Assign Linestring to Polygon based on Max length - pandas

I have two geopandas dataframes one is Linestring and other is Polygon. I need to assign the Linestring to Polygon based on Max length. The plot of them looks below.The two polygons are separated by edge color which is Balck.
I am using the following code to assign Linestring to Polygon
well_segments = gpd.overlay(Polygons,Linestring, how='intersection')
well_segments['segment_length'] = well_segments.length
well_segments["geometry"] = well_segments.geometry.to_wkt()
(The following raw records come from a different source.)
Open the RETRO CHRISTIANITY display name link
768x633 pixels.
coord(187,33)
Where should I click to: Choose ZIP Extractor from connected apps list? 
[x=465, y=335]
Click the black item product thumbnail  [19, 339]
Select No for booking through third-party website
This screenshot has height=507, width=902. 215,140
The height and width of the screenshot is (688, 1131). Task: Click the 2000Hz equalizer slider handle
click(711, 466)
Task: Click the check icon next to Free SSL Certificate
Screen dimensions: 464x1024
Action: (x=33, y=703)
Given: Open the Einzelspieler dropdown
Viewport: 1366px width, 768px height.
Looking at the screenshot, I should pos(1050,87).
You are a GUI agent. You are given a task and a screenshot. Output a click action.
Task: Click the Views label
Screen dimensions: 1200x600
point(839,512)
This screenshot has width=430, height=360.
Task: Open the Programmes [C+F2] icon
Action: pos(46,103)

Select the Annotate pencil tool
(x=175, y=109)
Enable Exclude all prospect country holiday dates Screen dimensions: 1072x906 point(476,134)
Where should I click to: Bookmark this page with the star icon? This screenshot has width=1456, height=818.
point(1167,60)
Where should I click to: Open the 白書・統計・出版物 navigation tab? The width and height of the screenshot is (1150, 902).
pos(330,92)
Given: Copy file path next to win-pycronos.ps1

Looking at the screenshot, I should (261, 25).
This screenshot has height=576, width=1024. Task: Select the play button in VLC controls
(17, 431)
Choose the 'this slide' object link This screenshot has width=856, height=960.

well_segments_df = spark.createDataFrame(well_segments)
windowSpec = Window.partitionBy("api12").orderBy(col("segment_length").desc())
well_segments_valid_df = well_segments_df.select("API", "ID", f.row_number().over(windowSpec).alias("rn"), "segment_length", "geometry").filter(f.col("rn") == 1)
Is there any most efiicient way of doing it in Geopandas or Pandas

you have not provided any sample data. So have used some polygons from natural earth dataset and generated 5 lines which will be of different lengths in each to these polygons
the actual solution is:
use sjoin() instead of overlay()
filter down line with greatest length for each polygon (index_right)
longest = (
gpd.sjoin(linestrings, polygons, predicate="intersects")
.assign(len=lambda d: d["geometry"].length)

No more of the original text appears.